You may have noticed that I haven’t said anything yet about moving the body. That’s because it is possible, and common, to have a whole-being realization and land in your body without having to do any movement practices. One can move the body without really occupying it. I did this for years as a competitive athlete, and believed I was a pretty “embodied” person, especially compared to other people. Only after having my whole-being realization did I recognize how deeply split I had been from my body! 

In fact, we have been using one form of movement which is our voice, moving thought and feeling into word and sound and sending it into the world. But on the more gross level, it is useful to consider how might we employ movement so as to know and occupy ourselves more fully, before, during, and after awakening. 

Moving slowly, with attuned awareness, allows us to sense the nuances of how our body works. This can lead to wonder and appreciation which draws us into the miracle of our fleshy home. Movement as expression helps us discover, embody, and give shape to what’s true for us, while expressive movement in community can deepen the experience of witness and welcoming that permits us to occupy this. Practicing conscious, whole-being, embodied movement can help us take our awakening out into the world. 

Sensuality, Sexuality, and Touch

Sensuality can be a doorway to delight in the physical dimension of being, and this delight can draw us further into embodiment. Pleasure in our bodies interacting with the material world is a kind of birthright, and though pain and danger certainly exist, touching and interacting and enjoying are essential to embodiment. All the senses – sight, smell, taste, touch, sound – can be sources of pleasure and can help us inhabit ourselves more fully. We would do well to practice noticing where and how we are closed off from them, and practice cultivating more capacity for pleasure in each. 

We are, at root, animal bodies. More specifically, communal animal bodies, wired for contact and relatedness. Our limbic systems attune to and regulate one another. I’ve witnessed great healing and openings into embodiment when people have let themselves be physically held in a safe setting – either one-on-one, or in a group.

Finally, our sexuality – our creative life energy – is intrinsic to embodiment. Even if don’t consider ourselves particularly sexual, there’s still a potent life energy inside us that can be attuned to, cultivated, and expressed. Like all other aspects of self, our sexuality can be narrowed or distorted by conditioning and/or trauma, limiting access to our embodied wholeness. 

Body Intelligence

In our Western, dissociated, logic-centric world, we have lost our connection with the deep wisdom of our bodies. We are taught to supremely value the mind, reason, rational arguments, science, evidence, and that there is a “right answer” out there that you can figure out with the brain. The collateral damage of this orientation is a profound distrust of our bodies, which can make it difficult to value and inhabit our own. 

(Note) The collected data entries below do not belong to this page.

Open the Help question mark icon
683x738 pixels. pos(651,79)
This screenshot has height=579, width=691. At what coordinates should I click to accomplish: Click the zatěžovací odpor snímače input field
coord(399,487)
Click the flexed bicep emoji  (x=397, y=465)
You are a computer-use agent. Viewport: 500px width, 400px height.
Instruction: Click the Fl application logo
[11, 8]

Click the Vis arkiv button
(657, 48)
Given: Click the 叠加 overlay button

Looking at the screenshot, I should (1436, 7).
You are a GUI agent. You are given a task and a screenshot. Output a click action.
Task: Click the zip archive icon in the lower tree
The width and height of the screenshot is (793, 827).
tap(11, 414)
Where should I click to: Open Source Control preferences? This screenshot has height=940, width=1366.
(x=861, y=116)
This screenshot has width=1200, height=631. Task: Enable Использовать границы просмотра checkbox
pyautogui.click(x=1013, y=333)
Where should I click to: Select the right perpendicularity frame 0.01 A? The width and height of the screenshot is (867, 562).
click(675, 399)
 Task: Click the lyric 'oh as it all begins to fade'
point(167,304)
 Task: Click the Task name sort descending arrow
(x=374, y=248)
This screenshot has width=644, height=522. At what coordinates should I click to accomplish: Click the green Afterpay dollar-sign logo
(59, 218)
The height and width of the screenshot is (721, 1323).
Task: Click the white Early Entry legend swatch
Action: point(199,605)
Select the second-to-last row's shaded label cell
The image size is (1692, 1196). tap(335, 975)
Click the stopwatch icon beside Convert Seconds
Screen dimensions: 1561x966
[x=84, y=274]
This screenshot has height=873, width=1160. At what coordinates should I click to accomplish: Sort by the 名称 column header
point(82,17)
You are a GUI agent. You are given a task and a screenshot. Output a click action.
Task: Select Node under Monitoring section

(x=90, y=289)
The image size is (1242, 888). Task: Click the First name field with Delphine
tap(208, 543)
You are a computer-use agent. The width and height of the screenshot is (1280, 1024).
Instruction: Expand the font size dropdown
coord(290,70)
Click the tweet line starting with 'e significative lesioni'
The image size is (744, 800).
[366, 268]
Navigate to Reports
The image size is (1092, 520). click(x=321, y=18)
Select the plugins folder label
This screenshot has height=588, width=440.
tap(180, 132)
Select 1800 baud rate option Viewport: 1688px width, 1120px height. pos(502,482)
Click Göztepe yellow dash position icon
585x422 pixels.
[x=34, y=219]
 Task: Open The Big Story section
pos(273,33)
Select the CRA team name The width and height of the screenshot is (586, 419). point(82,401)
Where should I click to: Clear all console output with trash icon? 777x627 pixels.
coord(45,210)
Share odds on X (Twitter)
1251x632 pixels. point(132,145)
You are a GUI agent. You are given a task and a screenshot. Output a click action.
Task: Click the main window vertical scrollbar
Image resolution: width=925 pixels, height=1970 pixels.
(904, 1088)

This disconnect from our body-centered knowing is actually a form of trauma, and it takes time to heal from it. In our Trillium sittings and circles we practice whole-being listening and whole-being speaking which involve sensing and honoring what’s real in our physical experience. Our bodies are ultimately trustworthy, and are the source of our true “yes” and “no,” our “turn left, not right,” and our “stop” and “start.” By embodying ourselves deeply, we have more and more access to this innate somatic intelligence which is intimately webbed into, and responsive to, the fabric of life.

Definition of Embodiment

From the glossary on the TrilliumAwakening.org website:

Embodiment:  Living as the core paradox and embracing the experience of being simultaneously finite and infinite, with nothing left behind or rejected. Embodiment is a paradox unfathomable to the mind that can only be experienced as a lived reality. From this ground, we deeply investigate and embrace the messy, juicy, delightful, uncomfortable, joyful, and sorrowful mystery of being human. With compassion and insight, we explore our patterns and broken zones. Energy and attention become liberated for deeper levels of aliveness and expression.